§ **Problem to work on**
Keep the pictures out. Copy every line of the listing exactly.

§ **Extracted entries**
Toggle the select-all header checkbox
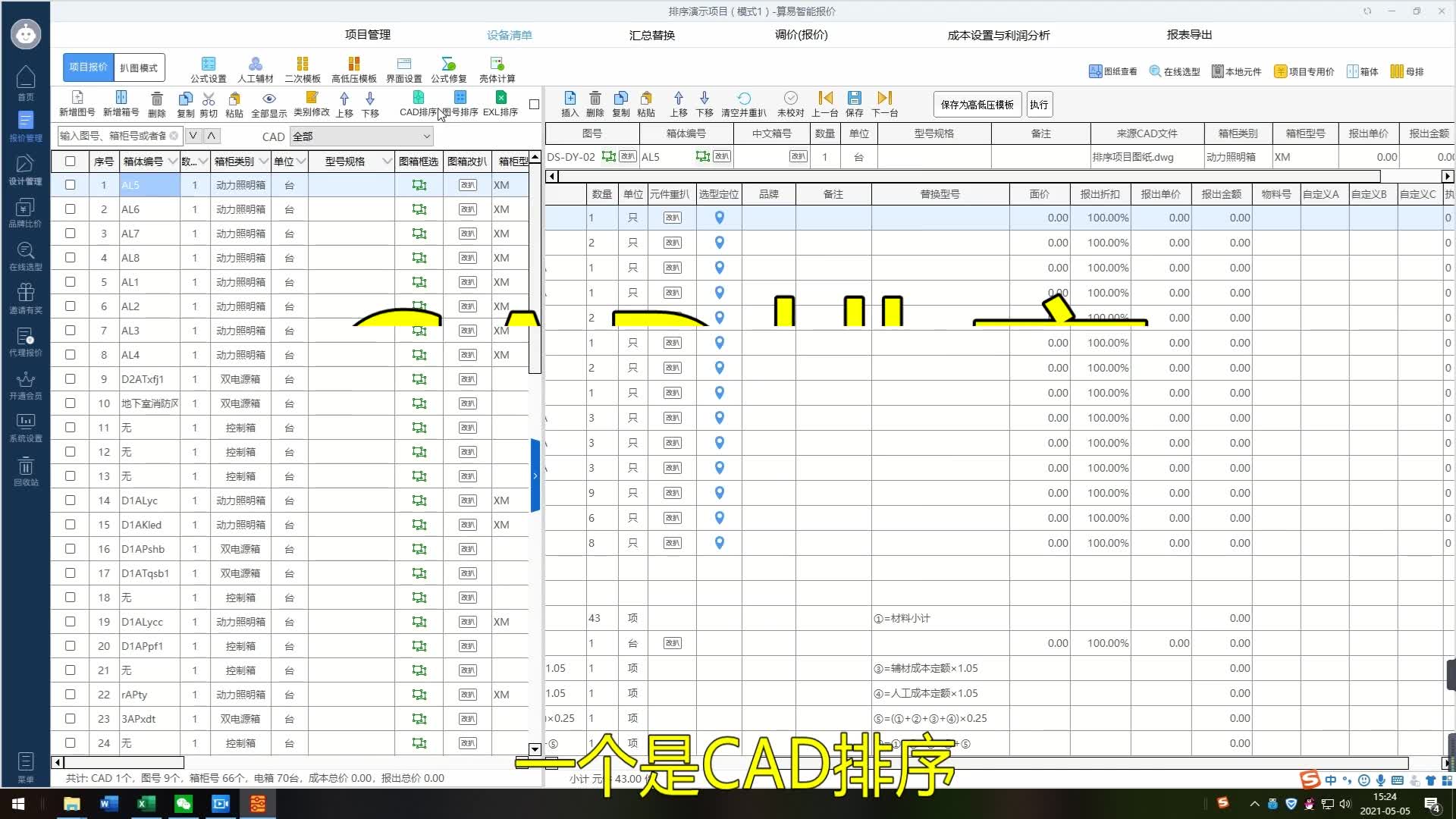This screenshot has height=819, width=1456. coord(71,161)
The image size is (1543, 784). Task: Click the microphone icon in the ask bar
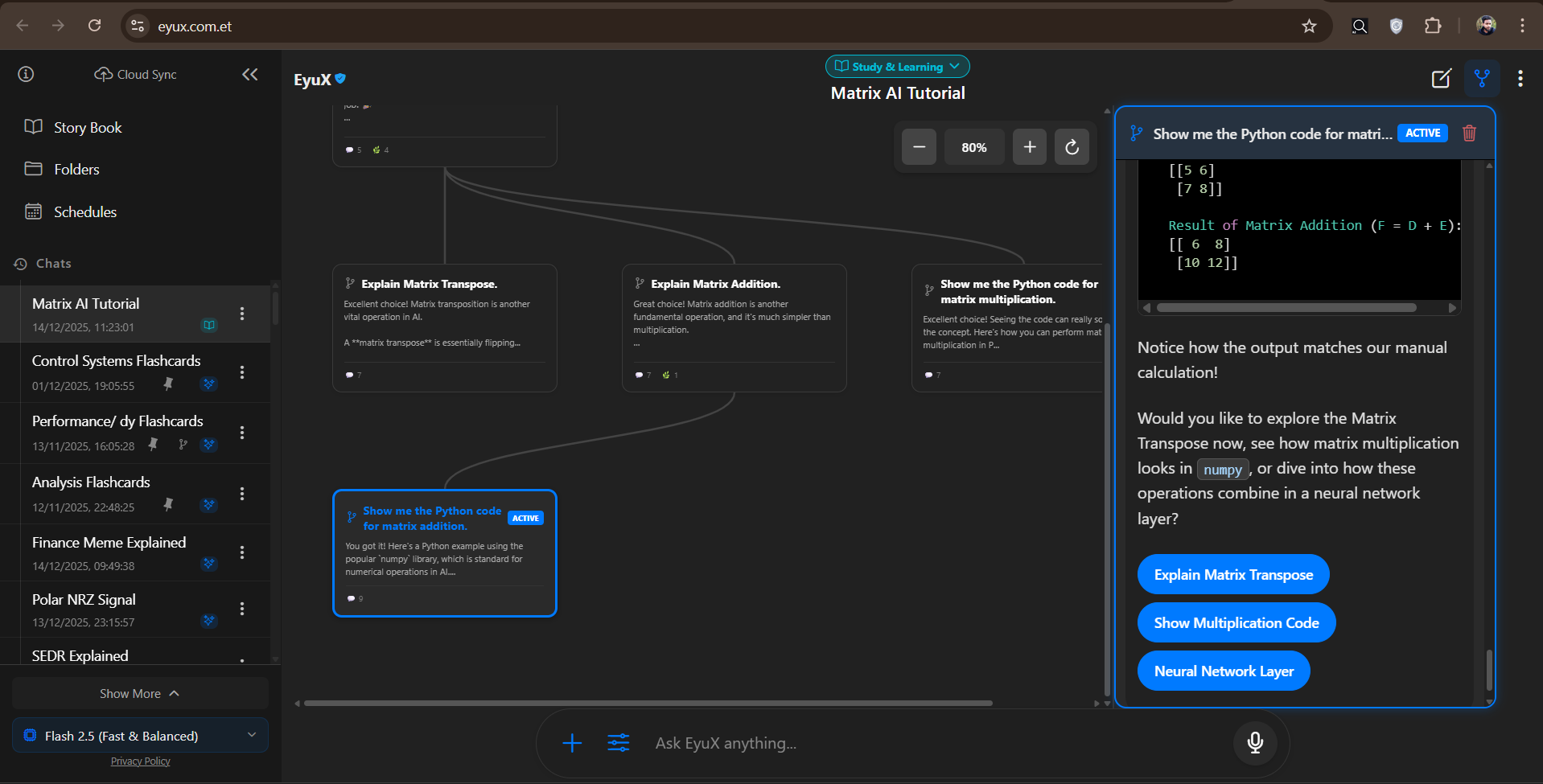[1254, 742]
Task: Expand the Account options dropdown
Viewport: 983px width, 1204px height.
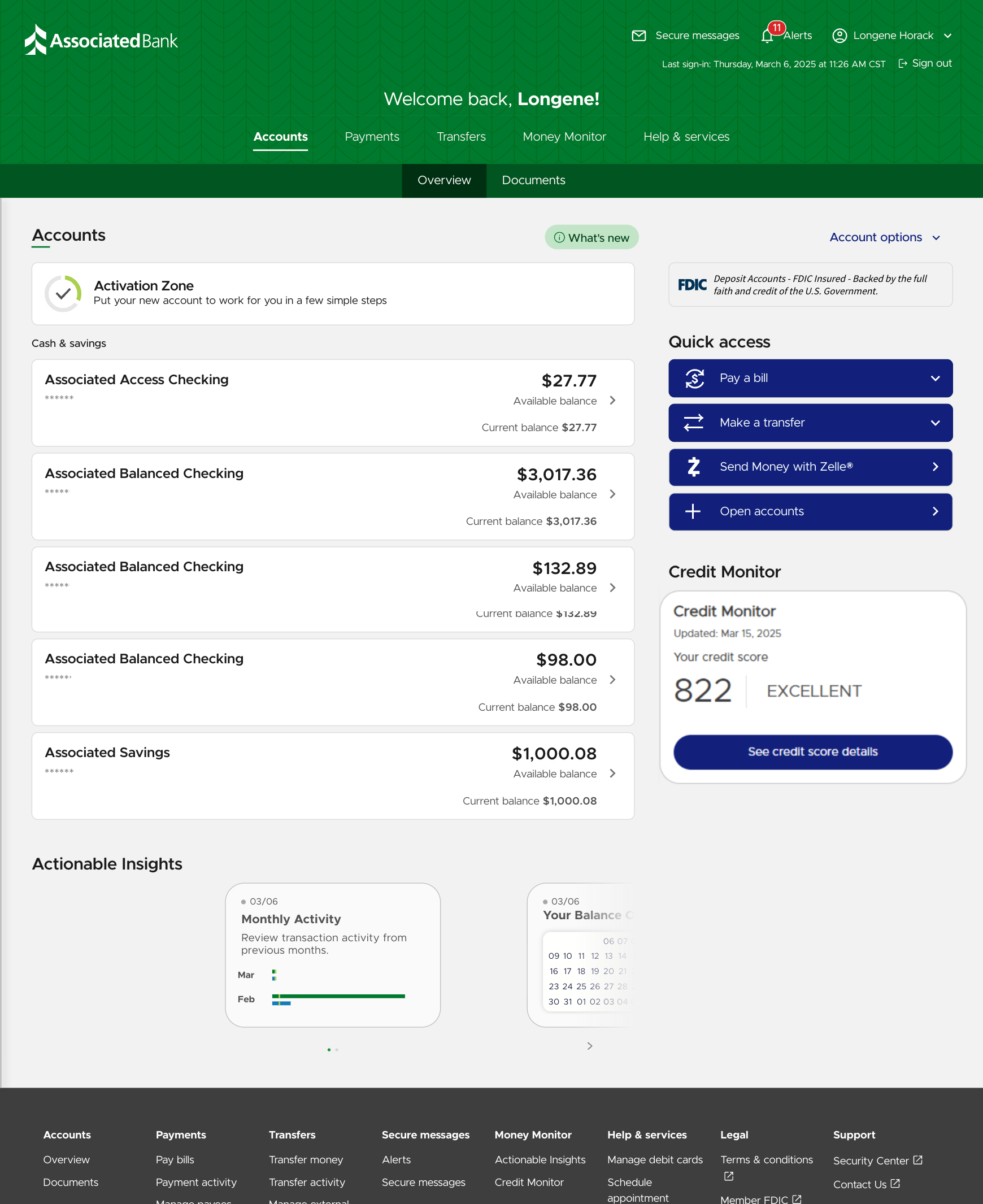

§ **Solved problem**
Toggle the select-all header checkbox
This screenshot has height=819, width=1456. coord(71,161)
The image size is (1543, 784). Task: Click the microphone icon in the ask bar
[1254, 742]
Task: Expand the Account options dropdown
Viewport: 983px width, 1204px height.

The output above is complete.